WHAT IS ASKED: Pick out each line of the items below that contains the string "height", matching case exactly, and copy those lines.

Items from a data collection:

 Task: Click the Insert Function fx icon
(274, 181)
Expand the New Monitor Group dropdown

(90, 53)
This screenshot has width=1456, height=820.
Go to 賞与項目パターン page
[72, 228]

==

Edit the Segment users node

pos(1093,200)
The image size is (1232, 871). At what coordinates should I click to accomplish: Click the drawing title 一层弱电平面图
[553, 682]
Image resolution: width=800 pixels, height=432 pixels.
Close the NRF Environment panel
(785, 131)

RESPONSE:
This screenshot has width=1456, height=820.
Image resolution: width=800 pixels, height=432 pixels.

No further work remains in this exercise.